(artigo publicado no Diário Económico de 5 de Maio de 2006)
B
O governo de José Sócrates retomou a linha de reforma responsável e solidária da segurança social iniciada por António Guterres e Ferro Rodrigues. Mas fá-lo após cinco anos de desempenho negativo da economia portuguesa. Os efeitos da conjuntura repercutem-se, ainda, nas perspectivas futuras. A mais recente projecção da UE torna-nos no país mais pobre da UE 25 em 2050. Também as projecções demográficas revistas em 2004 agravam a pressão sobre a segurança social entre 2025 e 2050.
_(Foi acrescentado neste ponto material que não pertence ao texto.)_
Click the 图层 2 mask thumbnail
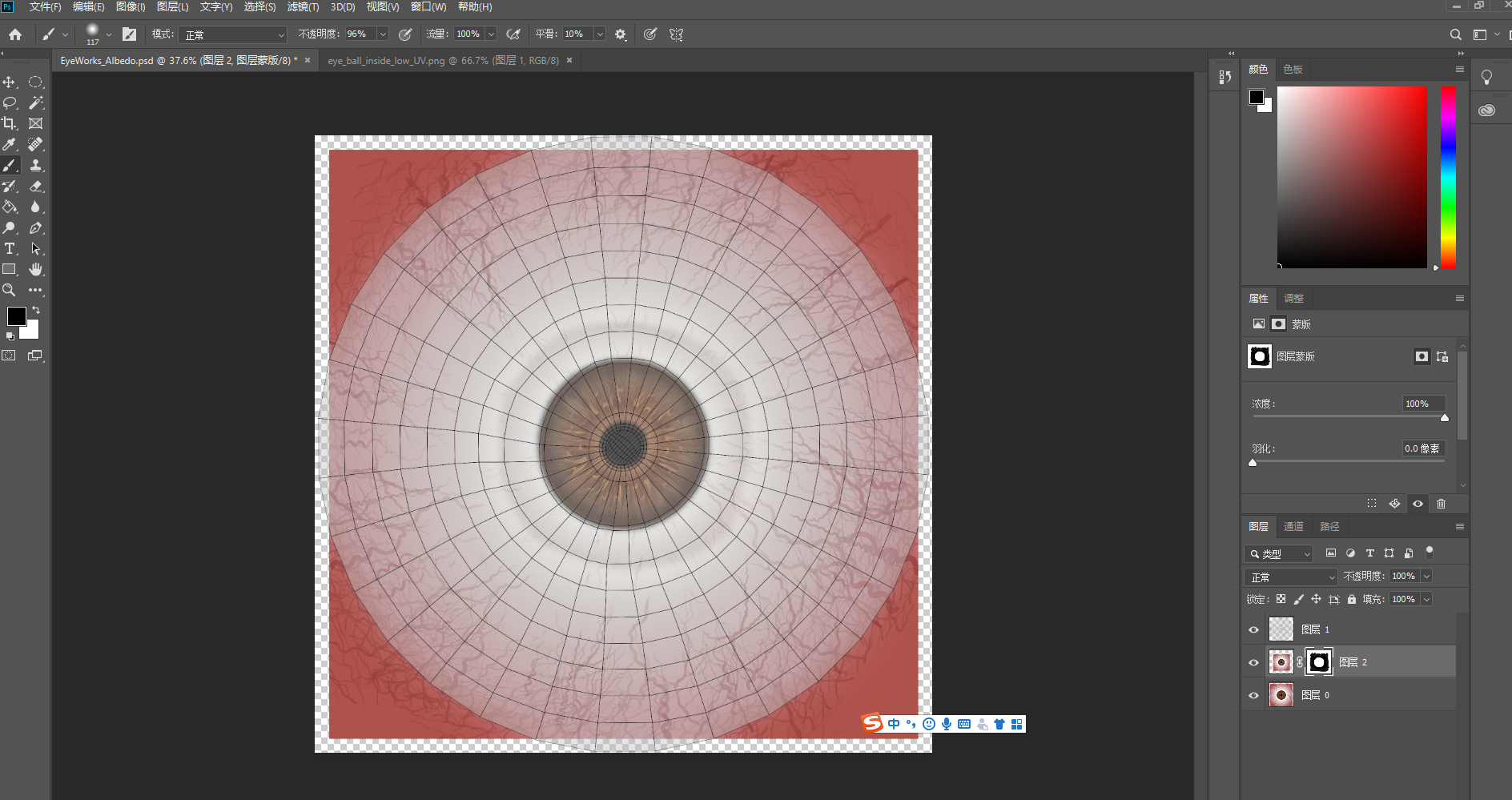The width and height of the screenshot is (1512, 800). [1319, 662]
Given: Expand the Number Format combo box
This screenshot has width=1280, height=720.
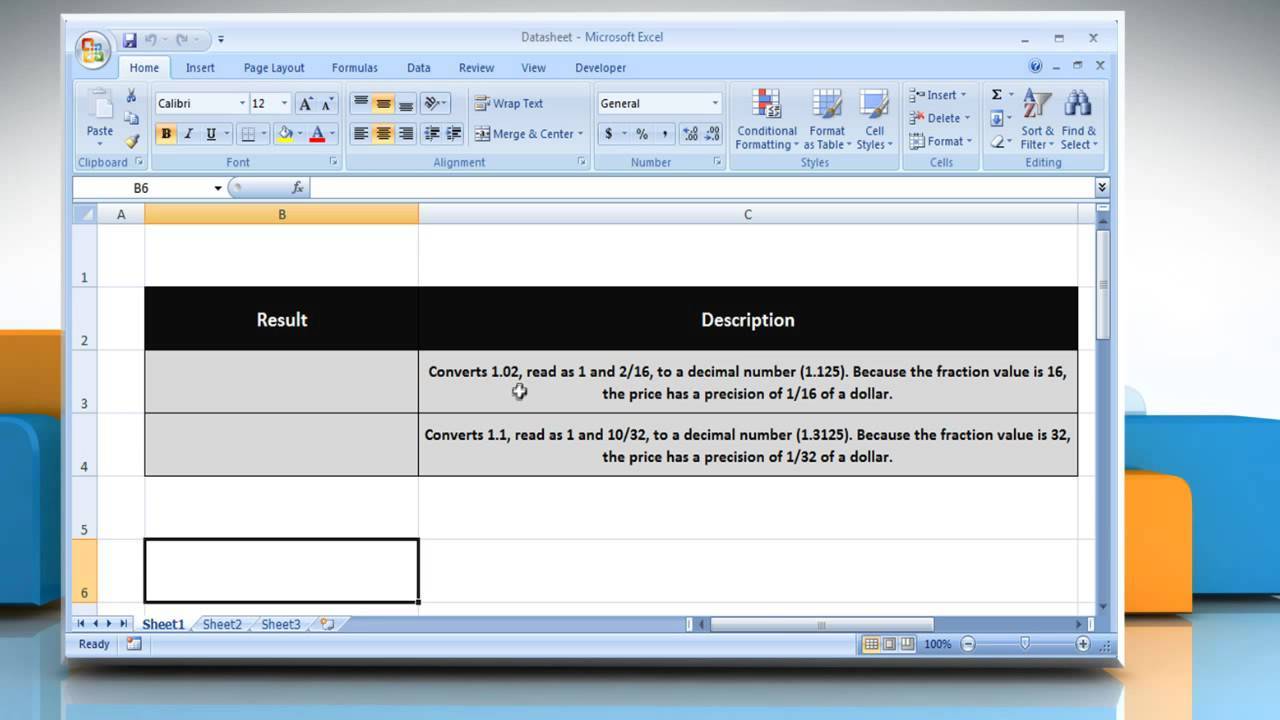Looking at the screenshot, I should click(715, 103).
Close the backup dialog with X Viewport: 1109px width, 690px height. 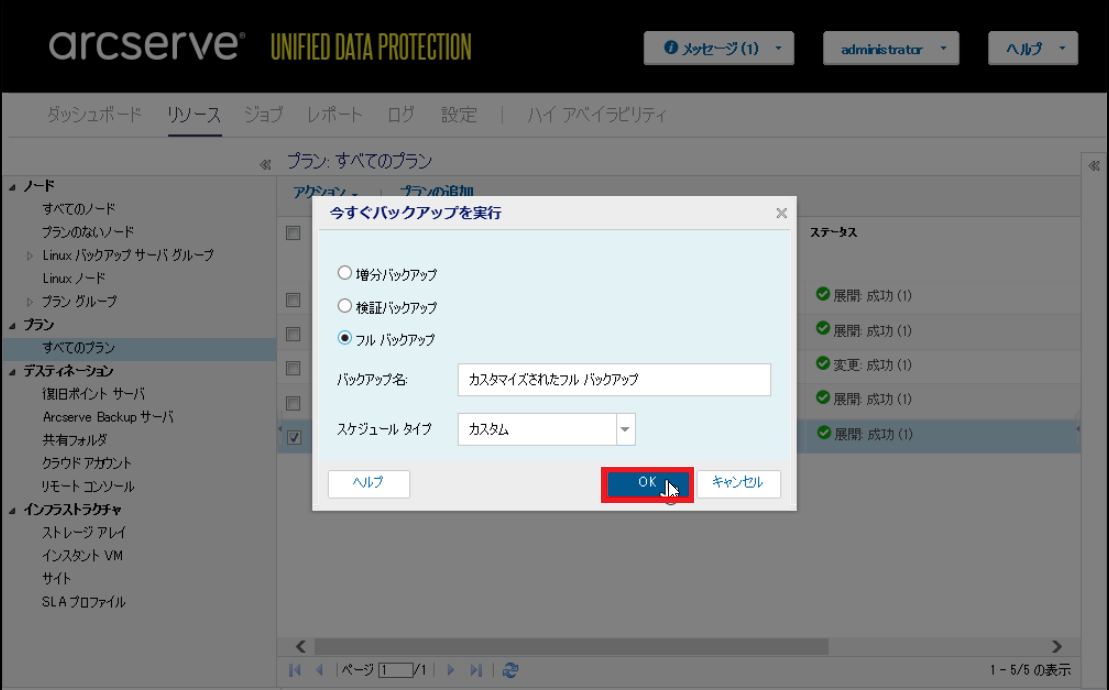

Creio que o maior dever da minha geração de políticos é o de agir para que as actuais projecções de um desempenho medíocre da economia portuguesa durante meio século não se concretizem. Mas isso não isenta o Governo de agir com precaução, tomando as medidas que seriam necessárias se tal acontecesse. É neste quadro que vejo a racionalidade das iniciativas anunciadas.
As medidas do governo têm uma dimensão adaptativa à evolução demográfica expectável. Respondem ao aumento da esperança de vida com uma fórmula que visa neutralizar o seu efeito financeiro. Poderia ter-se optado, transparente mas rigidamente, pelo aumento da idade de reforma. Quis-se, bem, com o “factor de sustentabilidade” abrir possibilidades de escolha plural que garantem o mesmo efeito financeiro através de diferentes vias escolhidas pelo trabalhador. Esta solução tem, sobre a anterior, o mérito de aumentar a liberdade dos indivíduos.
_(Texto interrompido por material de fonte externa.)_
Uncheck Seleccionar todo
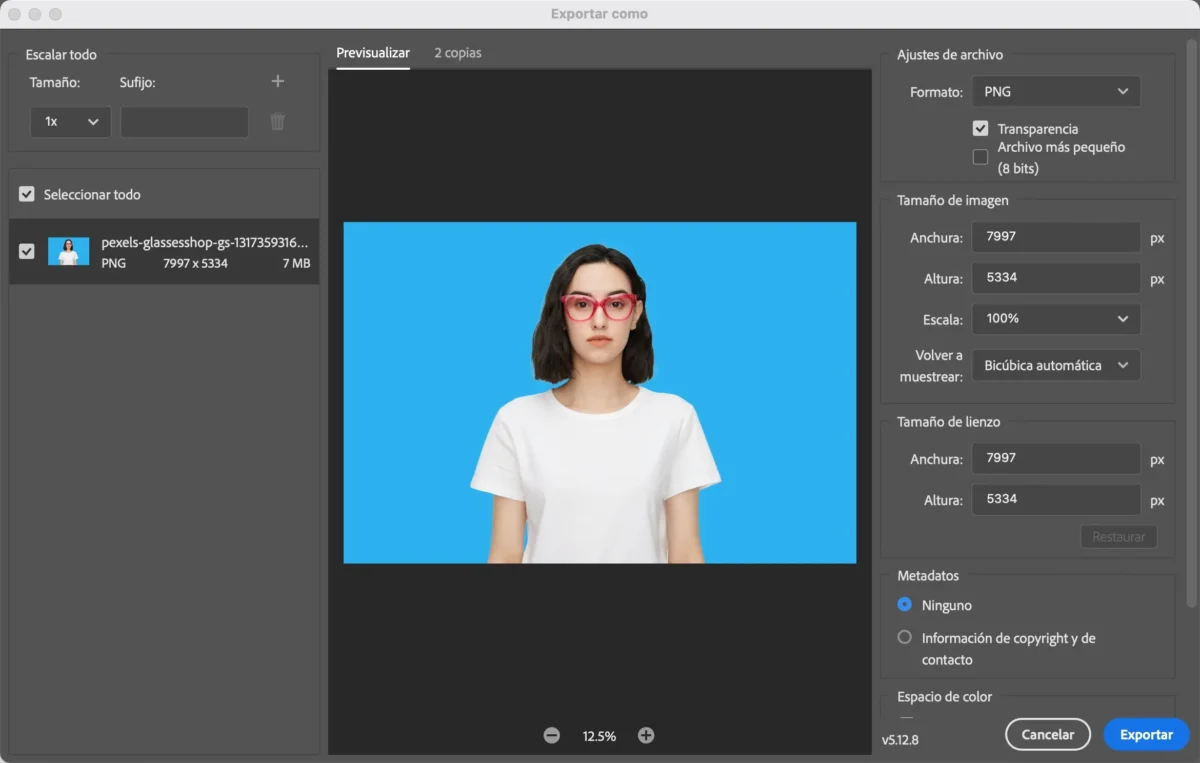The width and height of the screenshot is (1200, 763). click(26, 194)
Á queda dos índices de natalidade procura-se responder com a mesma lógica de modulação do esforço contributivo, mas de modo bastante menos feliz, pelo menos na forma como foi apresentada no Parlamento a possibilidade de uma sobretaxa por incumprimento de objectivos de produtividade demográfica.
Portugal tem uma elevada taxa de emprego a tempo inteiro de homens e mulheres, com salários relativamente baixos e escassos equipamentos sociais de apoio à infância. Como sabemos, há duas respostas possíveis à baixa da natalidade que funcionam em diferentes países: redução dos níveis de emprego das mulheres acompanhada por aumento das prestações sociais derivadas, que é contrária à igualdade de género; expansão drástica da rede de equipamentos sociais de apoio à família e à infância, que facilita a liberdade de escolha das famílias e aumenta, simultaneamente, as oportunidades de emprego. Prefiro a segunda.
O governo aproveita também a necessidade de resposta à conjuntura económica para aperfeiçoar o sistema. É o que fez na convergência de regimes de protecção social, na revisão das reformas antecipadas e do subsídio de desemprego, dos ajustamentos agora propostos nas fontes de financiamento e dos aperfeiçoamentos no combate à fraude e à evasão contributiva. Será também o caso da nova arbitragem entre direitos adquiridos e em formação e o calendário de transição para a nova fórmula de cálculo das pensões.
Mais tarde ou mais cedo teremos que discutir formas mais ambiciosas de diversificação do financiamento da segurança social, mas compreendo que ainda não tenha chegado o momento, se bem que pense que se deveriam lançar já os estudos técnicos para que um dia se possam tomar decisões informadas.
O governo apresenta ainda iniciativas que aperfeiçoam o sistema de protecção. É o que fez com o complemento solidário para idosos e o que se propõe fazer na área da deficiência e da invalidez. Passos importantes, correctos e decisivos.
Terá que se continuar também no caminho de correcção das desigualdades sociais, sabendo que somos um dos países europeus com maiores taxas de pobreza e mais elevados indicadores de desigualdade.
Numa perspectiva ofensiva de reforma da segurança social, o debate ganha em alargar-se a formas de intervenção transversal que melhorem o efeito redistributivo da segurança social portuguesa.
As propostas apresentadas, no seu núcleo fundamental, visam, genericamente, adaptações com realismo aos constrangimentos, o que tem que ser feito, sem perder de vista os princípios orientadores da promoção da inclusão e da redução das desigualdades.